*** Opening of TEXT SECTION ***

No matter what anyone says, the Flow™ hive does not revolutionize beekeeping. Not even close. If the system works as the creators claim, it could perhaps revolutionize honey harvesting. But the rest of beekeeping—the daily caring for bees—does not change. The idea that anyone can have honey on tap without having to mess with bees is a myth.
Extracting honey has been one of the least controversial aspects of beekeeping. This website, for example, has well over 1200 posts about beekeeping, yet there’s hardly a mention of extracting—and that’s simply because no one ever asks. The Flow™ is very cool—and certainly entertaining—but extracting is something most beekeepers do for a day or two every year. It’s the other 363 days that are problematic.
You can’t extract honey until the bees make it, and to make it, the bee colony has to be healthy and productive. Keeping bees healthy and productive is what beekeeping is all about. It’s also the part that is difficult.
Many of the comments I’ve read about the Flow™ are precious. “The first new hive design since Langstroth!” But it’s not a new hive design. It’s a deep Langstroth super with a built-in extractor that fits on a standard Langstroth hive that, except for extracting, requires conventional beekeeping methods. Yes, the extracting mechanism is new and ingenious, but all else remains the same.
Whether the extractor is in the super or in the barn, the beekeeper must still deal with Varroa mites, tracheal mites, viral diseases, zombees, small hive beetles, wax moths, chalkbrood, foulbrood, and Nosema. Beekeepers must still deal with bee nutrition, especially in agricultural areas or in places devoid of flowering weeds and natural habitat. Beekeepers must deal with pesticides in the environment, scarce water supplies, Africanized colonies, cranky neighbors, nectar dearths, and local laws and regulations.
Beekeepers must deal with poor genetics, weak queens, environmental stress, precocious foraging, and air pollution. Oh yes, there are storms and wind, heat waves and torrential rains, not to mention swarms and stings and allergic reactions. Come winter they deal with blizzards, sugar supplements, pollen substitutes, wraps, quilts, cozies, wind breaks, mice, dysentery, and shrews. But hey, not to worry, the harvesting thing is solved!

*** Close of TEXT SECTION ***

:: TASK TO COMPLETE ::
Translate this sentence from the text on the Flow hive into Spanish: "Keeping bees healthy and productive is what beekeeping is all about." The data that comes next is separate from the text above.

*** Opening of RECORDS PROVIDED ***

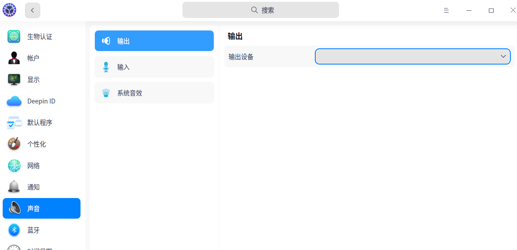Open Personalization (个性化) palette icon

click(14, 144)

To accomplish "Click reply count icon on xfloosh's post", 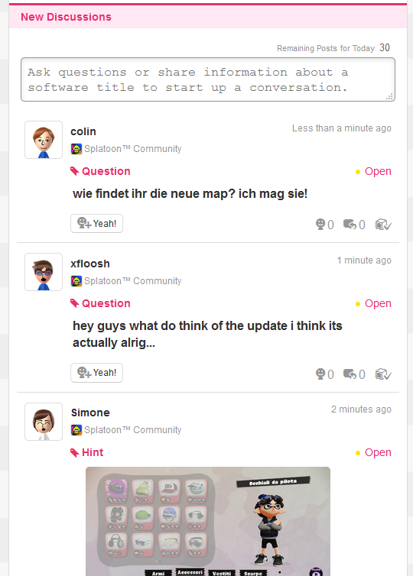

*** Close of RECORDS PROVIDED ***
*** Opening of RECORDS PROVIDED ***

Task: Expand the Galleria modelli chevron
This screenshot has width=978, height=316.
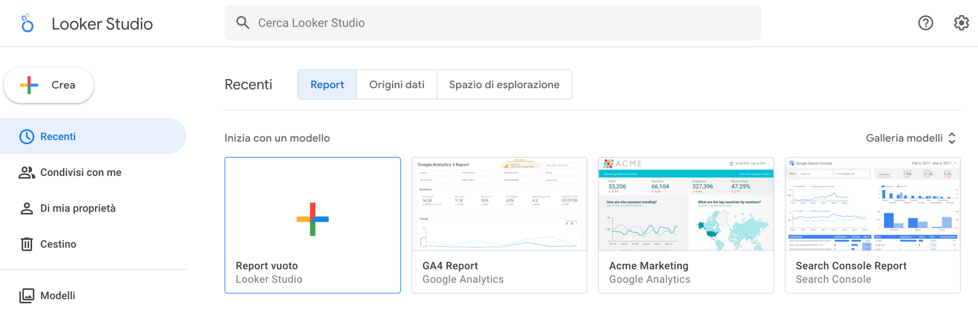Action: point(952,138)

*** Close of RECORDS PROVIDED ***

:: ANSWER BELOW ::
Mantener a las abejas sanas y productivas es en lo que consiste la apicultura.